A partir de rien, et en restant unis
C’est la première fois qu’on bâtit un instrument de troc à partir de rien, en multilatéral. Un certain nombre de questions juridiques, économiques, étatiques était à régler. C’est logique. L’avoir fait, en un temps somme toute rapide, est remarquable d’une certaine façon. Avoir réussi à garder l’unité des trois grands pays (les franco-allemands, et britanniques) qui auraient pu avoir d’autres motifs de division (le Brexit), comme de l’ensemble des Européens n’est pas négligeable également.

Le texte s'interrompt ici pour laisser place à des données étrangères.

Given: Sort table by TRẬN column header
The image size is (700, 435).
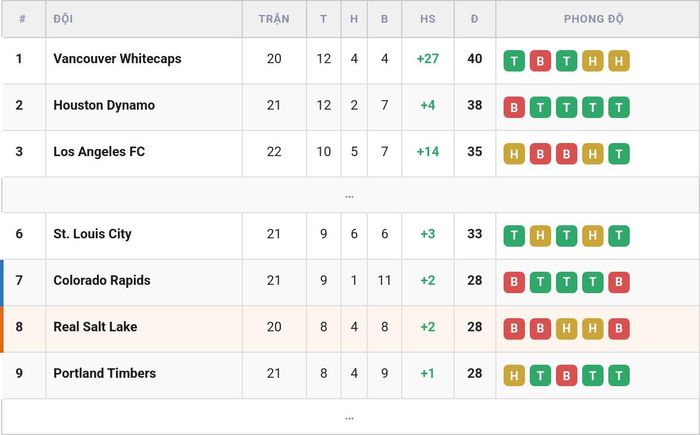Looking at the screenshot, I should point(274,19).
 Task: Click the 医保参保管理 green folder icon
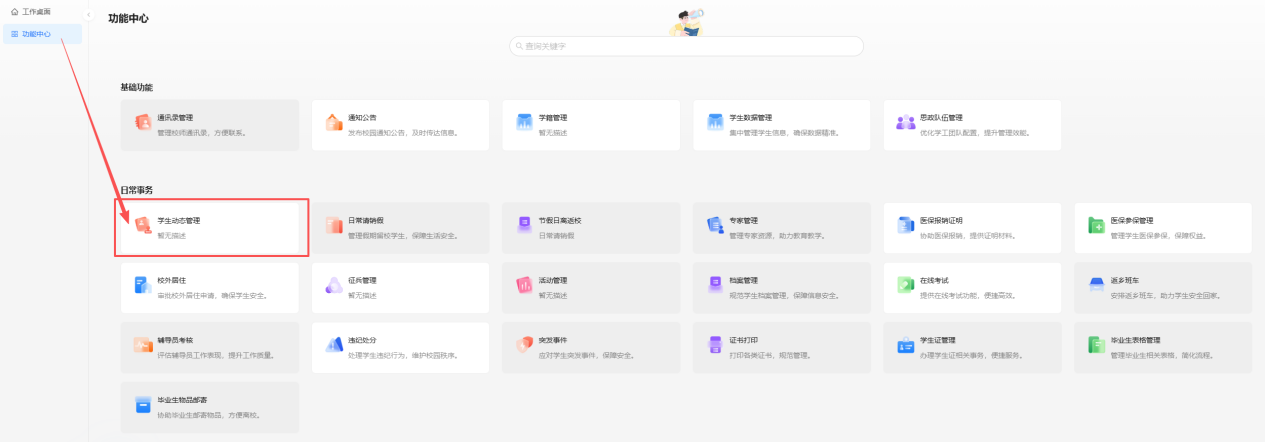1096,226
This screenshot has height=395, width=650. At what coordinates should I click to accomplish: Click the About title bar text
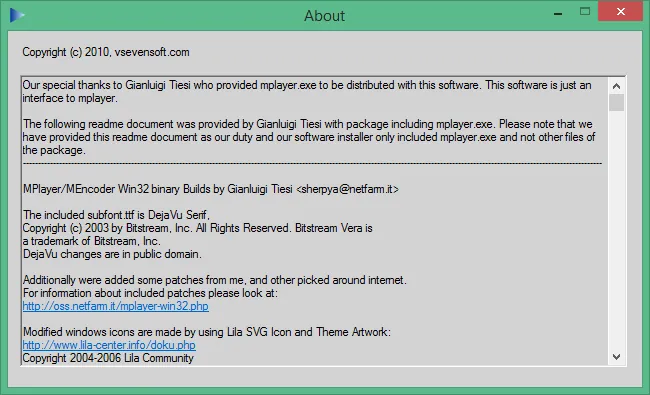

Garder l’accord iranien vivant
Ce geste revêt aussi une double symbolique. Tout d’abord vis-à-vis de l’Iran. Les Européens du E3 marquent ainsi concrètement qu’ils entendent conserver toute la valeur à l’accord sur le nucléaire iranien en faisant leur part de travail : faciliter les flux commerciaux dans les domaines non marqués par les sanctions. L’ambition de continuer à faire vivre l’accord sur le nucléaire iranien est d’ailleurs l’objectif ultime des Européens.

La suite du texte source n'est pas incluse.